Os coletivos feministas também se distanciaram de Boluarte, marcharam contra ela, e até as suas porta-vozes sustentaram que o seu regime estava aliado ao patriarcado e era violento com as mulheres. Outro detalhe que gerou rejeição na opinião pública ao longo do seu mandato foi a sua frivolidade: as suas operações estéticas em segredo e as suas joias e relógios de alta gama em troca de, alegadamente, favorecer com verbas orçamentais governos regionais.

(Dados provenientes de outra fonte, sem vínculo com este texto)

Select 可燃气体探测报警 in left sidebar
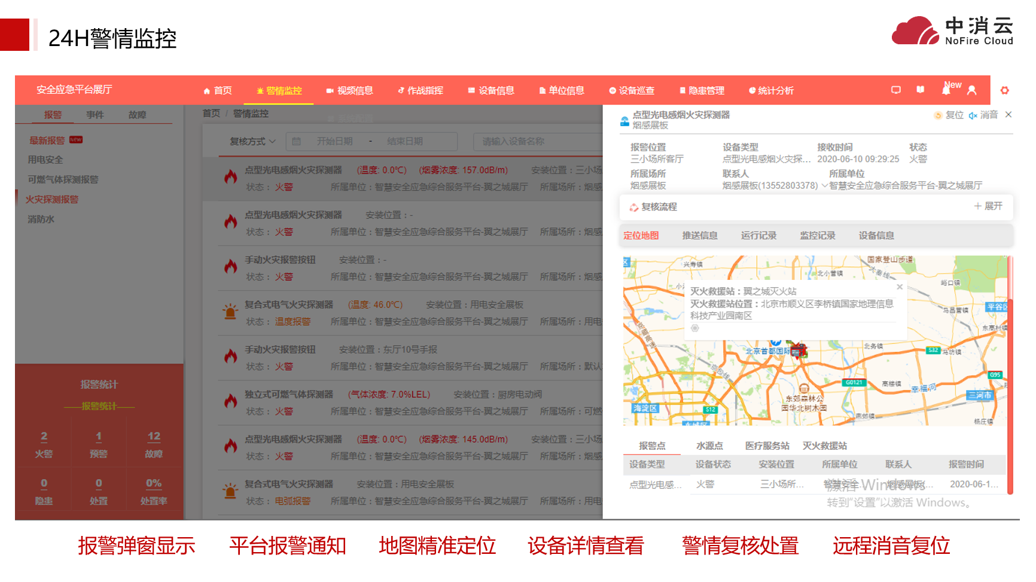The image size is (1036, 582). point(63,179)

O instinto de sobrevivência, talvez a única qualidade que os analistas políticos lhe reconhecem, manifestou-se na sua condescendência com o fujimorismo. Boluarte não só permitiu o indulto ao autocrata Alberto Fujimori em 2023, como decretou três dias de luto quando ele morreu em setembro de 2024. Mas nem isso foi suficiente: a criminalidade desenfreada fez com que as bancadas do Congresso que tanto a protegiam se voltassem contra ela na reta final.
Dina Boluarte parte com os seus discursos de Fiestas Patrias que bateram recordes em tempo e bocejos; parte com a sua indiferença para com as vítimas do seu Governo; parte sem ter capturado o líder do seu ex-partido Perú Libre, Vladimir Cerrón, um fugitivo que tuíta diariamente e publica livros. O povo que não a elegeu nas urnas não lhe deu qualquer trégua, porque, dizem nas ruas, nunca fez nada para merecê-lo. O apelido com que é conhecida será repetido incessantemente nas próximas horas: "Dina Balouarte".